We expected some wind, rain and perhaps minor flooding in our streets and our garages and being back to normal within two or three days.
But normalcy for many of us will be a long time coming.
Our Davis Shores neighborhood is part of what has now been called “ground zero” for Hurricane Matthew in St. Augustine. We found our house filled with nearly three feet of dirty and smelly water when we returned home on Oct. 8, about 48 hours after we had to evacuate Anastasia Island. It was devastating.
By Sunday, the trappings of our lives started piling up in our front yards, soaked beyond salvaging by a combination of river water and sanitary sewer overflow. In fact, our street was ground zero for Quarry Creek, one of the four water bodies identified by the city where its sanitary sewer overflow mixed in with river water. City repair crews worked fast to get that remedied. So did the cleanout of houses and garages.
Thousands of Anastasia Island residents and many in other areas around St. Johns County live near lakes, rivers and creeks. Some of us are now with relatives, friends, in hotels and short-term rentals, or even the family RV (we know of two instances where that is the case). We drive into our neighborhoods by mid-morning and drive out by dusk.
Until Friday afternoon, our street and others nearby were impassable at times with property recovery teams, insurance adjusters, city of St. Augustine public works teams, law enforcement (thank you to St. Augustine Police, St. Johns County Sheriff’s office and Florida Highway Patrol), homeowners still in disbelief, scavengers, and generous strangers, passing back and forth.

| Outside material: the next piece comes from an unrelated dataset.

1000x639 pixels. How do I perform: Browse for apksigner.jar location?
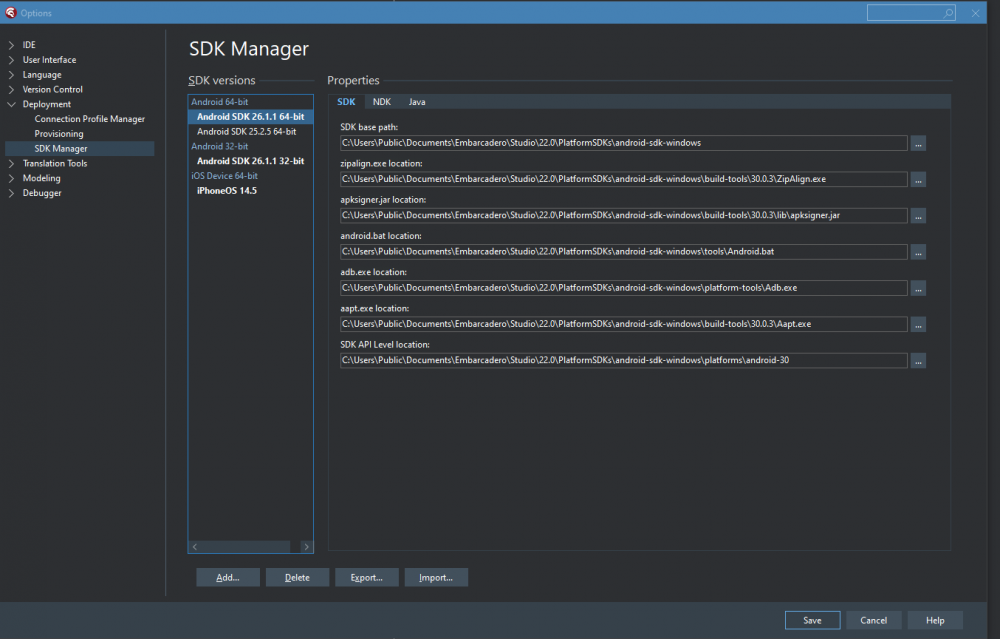(918, 216)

As more stuff came out of our houses and more dangling limbs, fallen trees, and scattered shrubs were cut up for pickup, our street became narrower because stuff, well, just settled into the street.

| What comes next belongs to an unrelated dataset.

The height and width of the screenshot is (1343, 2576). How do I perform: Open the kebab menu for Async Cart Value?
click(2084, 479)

City police on Friday drove down our street, using their loud speakers asking residents to please remove their vehicles from curbside so the debris collectors could get through.
Good Samaritans continued to just show up and pull stuff out of our houses as they did all week. Those many hands reached out from all over our county, Duval and South Georgia. They came from churches, colleges, local schools, banks, real estate offices, grocery stores, community nonprofits, civic groups, and as individuals or groups of friends from communities miles away.
The American Red Cross disaster relief teams checked on our health and welfare as did Flagler Hospital nurses.
For many of us, this was our first time personally coping with disaster.
I was in high school when Hurricane Dora struck St. Augustine in 1964. It was “St. Augustine’s worst storm” for decades. Hurricane Matthew now holds that ignominious distinction.
Margo C. Pope was associated with The St. Augustine Record for 24 of her 42 years with Morris Publishing Group. She retired in 2012 as The Record’s editorial page editor.